Layton was elected federal NDP leader in 2003 was the MP for the riding of Toronto—Danforth. He was an ardent campaigner and made barnstorm stops in Nanaimo-Alberni during the 2006 and 2011 elections.
In 2006 he visited Tofino and quietly became a regular visitor afterward. Environmentally conscious, Layton “…loved the scenery, the environment and the way people felt about sustainability,” Pearce said.
Layton and his wife Olivia later vacationed at a resort in Tofino and invited Pearce to visit.
“We met at a pub in Tofino with about 25 other people in the community and had an enjoyable evening,” Pearce said. “He loved that part of Canada and vacationed there whenever he could.”
In 2011 Layton is credited with catapulting the federal NDP from the 13-seat party he inherited to official opposition party status with 103 seats.
“The challenge now is finding a way to continue to move forward and maintain that momentum,” Pearce said.
Condolences and accolades for Layton crossed political lines, and that says something about the man. “He never had a mean thing to say to anyone,” Pearce said.“He viciously attacked policies and issues and not personalities – there’s too little of that in politics these days,” Pearce said.
James Lunney, Nanaimo-Alberni Conservative MP, said Layton’s ability to communicate and his personable demeanor made him a likable person despite a difference in political philosophies.
“Sixty-one is too young for anybody to die,” said Lunney.
“We knew it didn’t look good for him and it was amazing the energy he had during the last election campaign. But I will say this, Jack was passionate about his politics, he was an effective communicator, he motivated a lot of Canadians, played an important role in the political discourse of our nation, and for all of these reasons he will be missed.”
Lunney said he often chatted with Layton during flights and within the House of Commons.
“Jack struck a chord with a lot of Canadians. We may have disagreed with a lot of the message, but he was passionate. Even though we as a party had differences with Jack on philosophical aspects and approach to various issues, I always respected Jack as a human being and as a committed and passionate person,” he said.
Alberni Pacific-Rim MLA Scott Fraser’s office deferred to the provincial NDP caucus for comment.

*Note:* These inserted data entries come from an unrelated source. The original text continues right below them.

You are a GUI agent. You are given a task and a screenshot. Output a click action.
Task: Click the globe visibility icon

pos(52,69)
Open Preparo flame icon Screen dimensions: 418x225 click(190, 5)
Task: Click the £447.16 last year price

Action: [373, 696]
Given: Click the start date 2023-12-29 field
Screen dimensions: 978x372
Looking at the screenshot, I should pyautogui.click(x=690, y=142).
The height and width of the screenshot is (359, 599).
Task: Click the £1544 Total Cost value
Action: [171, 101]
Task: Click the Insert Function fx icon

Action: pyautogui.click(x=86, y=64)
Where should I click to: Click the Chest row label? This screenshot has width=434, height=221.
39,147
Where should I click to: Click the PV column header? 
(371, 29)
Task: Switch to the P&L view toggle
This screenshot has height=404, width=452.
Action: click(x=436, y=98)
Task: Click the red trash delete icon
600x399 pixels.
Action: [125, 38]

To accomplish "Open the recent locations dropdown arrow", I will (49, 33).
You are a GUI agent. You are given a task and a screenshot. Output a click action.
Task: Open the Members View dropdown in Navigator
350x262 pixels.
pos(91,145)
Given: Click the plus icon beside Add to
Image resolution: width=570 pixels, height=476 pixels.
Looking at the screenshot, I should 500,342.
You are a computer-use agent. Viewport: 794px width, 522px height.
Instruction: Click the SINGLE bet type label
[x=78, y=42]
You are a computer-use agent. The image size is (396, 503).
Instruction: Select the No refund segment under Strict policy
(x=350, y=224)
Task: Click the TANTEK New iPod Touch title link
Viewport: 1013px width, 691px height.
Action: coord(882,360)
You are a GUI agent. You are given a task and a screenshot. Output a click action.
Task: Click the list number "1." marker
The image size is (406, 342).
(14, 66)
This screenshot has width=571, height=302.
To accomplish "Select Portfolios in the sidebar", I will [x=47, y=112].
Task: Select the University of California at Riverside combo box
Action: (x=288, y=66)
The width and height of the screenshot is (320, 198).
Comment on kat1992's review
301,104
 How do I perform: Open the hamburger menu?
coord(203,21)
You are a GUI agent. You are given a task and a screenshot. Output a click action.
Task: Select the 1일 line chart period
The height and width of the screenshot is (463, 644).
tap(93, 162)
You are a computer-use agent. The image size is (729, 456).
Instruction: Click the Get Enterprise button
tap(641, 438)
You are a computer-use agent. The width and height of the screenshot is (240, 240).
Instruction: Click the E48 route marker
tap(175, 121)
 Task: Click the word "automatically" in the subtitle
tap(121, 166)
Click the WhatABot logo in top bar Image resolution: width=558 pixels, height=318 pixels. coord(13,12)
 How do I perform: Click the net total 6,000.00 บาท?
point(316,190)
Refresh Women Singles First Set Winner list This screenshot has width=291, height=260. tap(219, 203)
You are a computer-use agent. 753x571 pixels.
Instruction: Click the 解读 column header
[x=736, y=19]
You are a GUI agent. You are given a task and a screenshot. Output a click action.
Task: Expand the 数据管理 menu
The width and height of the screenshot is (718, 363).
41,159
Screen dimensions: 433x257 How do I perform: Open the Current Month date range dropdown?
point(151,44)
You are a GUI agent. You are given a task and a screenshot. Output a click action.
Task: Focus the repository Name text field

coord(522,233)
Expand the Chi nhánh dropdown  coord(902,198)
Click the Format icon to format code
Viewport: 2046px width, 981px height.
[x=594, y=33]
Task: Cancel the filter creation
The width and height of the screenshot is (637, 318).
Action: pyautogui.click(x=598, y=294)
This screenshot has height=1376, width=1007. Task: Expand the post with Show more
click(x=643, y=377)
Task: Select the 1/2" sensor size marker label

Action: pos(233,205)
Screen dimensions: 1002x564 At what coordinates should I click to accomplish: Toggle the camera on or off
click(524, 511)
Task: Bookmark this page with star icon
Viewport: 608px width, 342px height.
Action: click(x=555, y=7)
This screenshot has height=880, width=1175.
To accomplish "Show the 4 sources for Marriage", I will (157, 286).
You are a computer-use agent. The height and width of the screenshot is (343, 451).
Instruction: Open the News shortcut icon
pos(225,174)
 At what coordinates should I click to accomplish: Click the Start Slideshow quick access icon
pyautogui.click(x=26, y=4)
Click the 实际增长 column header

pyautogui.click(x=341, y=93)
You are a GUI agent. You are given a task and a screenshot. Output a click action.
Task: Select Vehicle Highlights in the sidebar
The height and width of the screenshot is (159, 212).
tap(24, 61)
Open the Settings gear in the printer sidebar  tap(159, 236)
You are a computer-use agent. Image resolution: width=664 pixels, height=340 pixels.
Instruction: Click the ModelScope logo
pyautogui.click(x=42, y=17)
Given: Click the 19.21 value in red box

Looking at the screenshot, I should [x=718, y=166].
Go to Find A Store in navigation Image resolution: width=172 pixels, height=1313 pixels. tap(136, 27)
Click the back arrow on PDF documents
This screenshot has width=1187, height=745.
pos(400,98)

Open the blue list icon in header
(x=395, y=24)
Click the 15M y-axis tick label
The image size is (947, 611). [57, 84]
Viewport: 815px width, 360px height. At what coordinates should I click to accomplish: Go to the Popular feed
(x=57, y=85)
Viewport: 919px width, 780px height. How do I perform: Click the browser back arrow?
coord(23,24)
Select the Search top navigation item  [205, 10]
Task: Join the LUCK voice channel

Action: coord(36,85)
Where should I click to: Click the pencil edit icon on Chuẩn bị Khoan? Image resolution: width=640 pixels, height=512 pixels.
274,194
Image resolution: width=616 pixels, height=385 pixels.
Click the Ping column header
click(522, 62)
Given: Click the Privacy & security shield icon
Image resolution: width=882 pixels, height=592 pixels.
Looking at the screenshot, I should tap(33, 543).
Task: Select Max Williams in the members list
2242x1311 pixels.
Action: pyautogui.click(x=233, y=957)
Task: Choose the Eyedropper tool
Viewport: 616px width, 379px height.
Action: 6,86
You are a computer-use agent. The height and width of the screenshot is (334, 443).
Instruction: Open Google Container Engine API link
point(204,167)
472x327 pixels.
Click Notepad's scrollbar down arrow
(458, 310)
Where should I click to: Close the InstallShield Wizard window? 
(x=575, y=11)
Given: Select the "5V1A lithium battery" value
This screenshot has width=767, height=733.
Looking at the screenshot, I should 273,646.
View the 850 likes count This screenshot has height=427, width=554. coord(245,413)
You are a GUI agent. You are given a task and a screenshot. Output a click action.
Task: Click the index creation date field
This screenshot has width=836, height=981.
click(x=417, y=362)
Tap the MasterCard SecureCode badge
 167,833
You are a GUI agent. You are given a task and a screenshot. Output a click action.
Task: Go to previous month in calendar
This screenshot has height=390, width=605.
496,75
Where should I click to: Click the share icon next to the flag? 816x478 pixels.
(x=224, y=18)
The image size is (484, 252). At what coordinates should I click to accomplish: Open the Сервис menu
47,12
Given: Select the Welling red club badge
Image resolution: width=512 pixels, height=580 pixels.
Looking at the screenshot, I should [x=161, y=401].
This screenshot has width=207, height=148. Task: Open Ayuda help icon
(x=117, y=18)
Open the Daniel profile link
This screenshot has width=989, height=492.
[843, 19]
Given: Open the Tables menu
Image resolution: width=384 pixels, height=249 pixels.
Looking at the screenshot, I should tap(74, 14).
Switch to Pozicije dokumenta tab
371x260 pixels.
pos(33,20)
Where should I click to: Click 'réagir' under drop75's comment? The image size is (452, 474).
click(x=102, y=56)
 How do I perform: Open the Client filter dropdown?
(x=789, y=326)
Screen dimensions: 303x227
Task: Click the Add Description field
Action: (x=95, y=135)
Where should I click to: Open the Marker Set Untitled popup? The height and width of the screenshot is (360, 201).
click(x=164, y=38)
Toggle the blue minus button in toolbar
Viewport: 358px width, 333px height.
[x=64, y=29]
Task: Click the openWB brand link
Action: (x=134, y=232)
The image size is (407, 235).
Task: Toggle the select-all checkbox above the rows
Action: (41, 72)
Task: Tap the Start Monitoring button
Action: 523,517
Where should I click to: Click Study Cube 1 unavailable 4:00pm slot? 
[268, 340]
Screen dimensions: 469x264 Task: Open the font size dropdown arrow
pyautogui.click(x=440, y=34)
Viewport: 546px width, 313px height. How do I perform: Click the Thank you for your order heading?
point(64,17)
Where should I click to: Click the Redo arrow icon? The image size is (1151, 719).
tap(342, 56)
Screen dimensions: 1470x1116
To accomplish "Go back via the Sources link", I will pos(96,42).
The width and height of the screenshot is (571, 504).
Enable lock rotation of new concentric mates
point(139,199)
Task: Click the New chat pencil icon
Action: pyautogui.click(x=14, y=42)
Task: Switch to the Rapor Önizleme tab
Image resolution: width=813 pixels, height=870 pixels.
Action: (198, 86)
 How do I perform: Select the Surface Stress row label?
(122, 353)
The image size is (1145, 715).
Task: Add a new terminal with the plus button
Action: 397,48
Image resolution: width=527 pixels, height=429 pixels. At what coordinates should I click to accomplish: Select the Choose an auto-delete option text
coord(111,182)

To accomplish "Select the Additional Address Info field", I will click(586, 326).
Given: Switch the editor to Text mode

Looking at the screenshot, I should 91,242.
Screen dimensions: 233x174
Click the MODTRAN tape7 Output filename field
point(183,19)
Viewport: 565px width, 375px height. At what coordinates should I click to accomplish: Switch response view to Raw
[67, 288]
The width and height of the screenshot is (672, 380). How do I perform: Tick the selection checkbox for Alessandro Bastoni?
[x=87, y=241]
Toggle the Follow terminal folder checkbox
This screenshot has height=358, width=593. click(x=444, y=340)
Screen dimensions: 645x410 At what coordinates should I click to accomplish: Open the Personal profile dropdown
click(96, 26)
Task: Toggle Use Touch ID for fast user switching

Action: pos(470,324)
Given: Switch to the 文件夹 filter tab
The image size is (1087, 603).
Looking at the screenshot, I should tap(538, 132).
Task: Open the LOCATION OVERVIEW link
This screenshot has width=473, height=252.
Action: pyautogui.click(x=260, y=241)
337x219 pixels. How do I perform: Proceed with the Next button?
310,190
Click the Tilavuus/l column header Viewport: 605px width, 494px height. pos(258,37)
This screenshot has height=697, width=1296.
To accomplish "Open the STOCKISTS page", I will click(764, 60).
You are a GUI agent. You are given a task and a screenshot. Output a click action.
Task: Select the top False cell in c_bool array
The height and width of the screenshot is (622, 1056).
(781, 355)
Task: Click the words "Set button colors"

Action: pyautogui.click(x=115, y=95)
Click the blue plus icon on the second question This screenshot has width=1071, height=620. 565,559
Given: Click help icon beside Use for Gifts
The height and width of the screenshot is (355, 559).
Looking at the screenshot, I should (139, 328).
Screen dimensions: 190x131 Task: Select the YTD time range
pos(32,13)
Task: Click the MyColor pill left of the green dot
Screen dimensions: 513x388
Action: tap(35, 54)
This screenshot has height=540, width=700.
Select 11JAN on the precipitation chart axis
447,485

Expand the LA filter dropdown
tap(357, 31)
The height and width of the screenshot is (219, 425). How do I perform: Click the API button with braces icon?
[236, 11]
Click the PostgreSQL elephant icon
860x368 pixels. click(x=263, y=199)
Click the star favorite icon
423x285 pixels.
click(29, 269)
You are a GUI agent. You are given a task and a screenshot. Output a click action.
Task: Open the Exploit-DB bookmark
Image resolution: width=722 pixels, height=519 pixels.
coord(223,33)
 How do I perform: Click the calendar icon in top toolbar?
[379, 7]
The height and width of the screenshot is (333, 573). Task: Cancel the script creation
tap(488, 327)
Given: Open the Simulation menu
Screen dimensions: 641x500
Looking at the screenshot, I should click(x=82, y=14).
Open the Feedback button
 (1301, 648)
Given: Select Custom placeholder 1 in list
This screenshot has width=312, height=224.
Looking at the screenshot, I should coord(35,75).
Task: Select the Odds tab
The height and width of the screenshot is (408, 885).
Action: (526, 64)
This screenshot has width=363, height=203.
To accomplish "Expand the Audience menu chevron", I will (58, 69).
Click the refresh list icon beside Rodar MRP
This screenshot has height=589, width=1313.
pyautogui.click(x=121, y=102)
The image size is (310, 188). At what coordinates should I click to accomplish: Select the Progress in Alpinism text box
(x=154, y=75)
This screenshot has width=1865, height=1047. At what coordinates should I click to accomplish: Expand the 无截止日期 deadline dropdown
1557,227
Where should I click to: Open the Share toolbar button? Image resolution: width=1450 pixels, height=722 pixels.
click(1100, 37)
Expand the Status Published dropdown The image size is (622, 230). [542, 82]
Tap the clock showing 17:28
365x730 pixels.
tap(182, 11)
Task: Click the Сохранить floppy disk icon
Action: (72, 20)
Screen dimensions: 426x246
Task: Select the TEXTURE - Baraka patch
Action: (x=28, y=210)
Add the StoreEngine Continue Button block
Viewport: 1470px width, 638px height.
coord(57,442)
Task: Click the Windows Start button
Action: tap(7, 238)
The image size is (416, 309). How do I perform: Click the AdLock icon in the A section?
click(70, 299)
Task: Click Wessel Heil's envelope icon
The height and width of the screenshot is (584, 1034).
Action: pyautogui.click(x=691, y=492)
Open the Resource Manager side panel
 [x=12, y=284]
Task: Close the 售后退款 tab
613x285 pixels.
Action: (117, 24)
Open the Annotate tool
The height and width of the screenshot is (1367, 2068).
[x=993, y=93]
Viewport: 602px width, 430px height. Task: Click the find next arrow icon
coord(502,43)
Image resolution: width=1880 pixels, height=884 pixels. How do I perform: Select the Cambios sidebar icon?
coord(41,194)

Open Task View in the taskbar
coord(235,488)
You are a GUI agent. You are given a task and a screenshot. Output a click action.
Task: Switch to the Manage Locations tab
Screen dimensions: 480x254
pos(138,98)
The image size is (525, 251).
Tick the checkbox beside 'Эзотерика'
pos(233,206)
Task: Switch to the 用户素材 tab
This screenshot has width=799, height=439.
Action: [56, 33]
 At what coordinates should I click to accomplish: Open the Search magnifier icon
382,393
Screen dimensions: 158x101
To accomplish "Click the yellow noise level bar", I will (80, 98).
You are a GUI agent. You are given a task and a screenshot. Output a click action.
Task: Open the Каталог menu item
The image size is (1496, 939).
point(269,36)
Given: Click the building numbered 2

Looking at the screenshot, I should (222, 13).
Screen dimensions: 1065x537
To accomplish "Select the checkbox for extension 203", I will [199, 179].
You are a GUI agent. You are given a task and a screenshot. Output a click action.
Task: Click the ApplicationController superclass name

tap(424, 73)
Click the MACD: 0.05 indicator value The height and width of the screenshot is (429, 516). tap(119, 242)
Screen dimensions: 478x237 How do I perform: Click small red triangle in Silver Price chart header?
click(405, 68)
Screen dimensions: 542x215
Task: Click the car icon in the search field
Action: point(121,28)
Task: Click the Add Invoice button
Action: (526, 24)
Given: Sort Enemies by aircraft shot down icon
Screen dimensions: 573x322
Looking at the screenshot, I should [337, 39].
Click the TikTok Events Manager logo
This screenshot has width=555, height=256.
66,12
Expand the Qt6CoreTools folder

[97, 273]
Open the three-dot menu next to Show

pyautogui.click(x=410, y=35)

While the country is the poorer for Layton’s passing, Canada is richer for his contribution over a lifetime in politics. Wherever he went and whoever he met, Jack made his mark with his optimism, dynamism and boundless energy, NDP leader Adrian Dix said.
“Jack Layton had a special ability to connect with the hopes and aspirations of ordinary people and young people especially,” Dix said.
“He was always focused on bringing positive change to Canada and we saw that in the extraordinary results in the last election.”
Layton was born in Montreal and raised in Hudson, Quebec.
He is survived by his wife Olivia Chow and by two children from a previous marriage.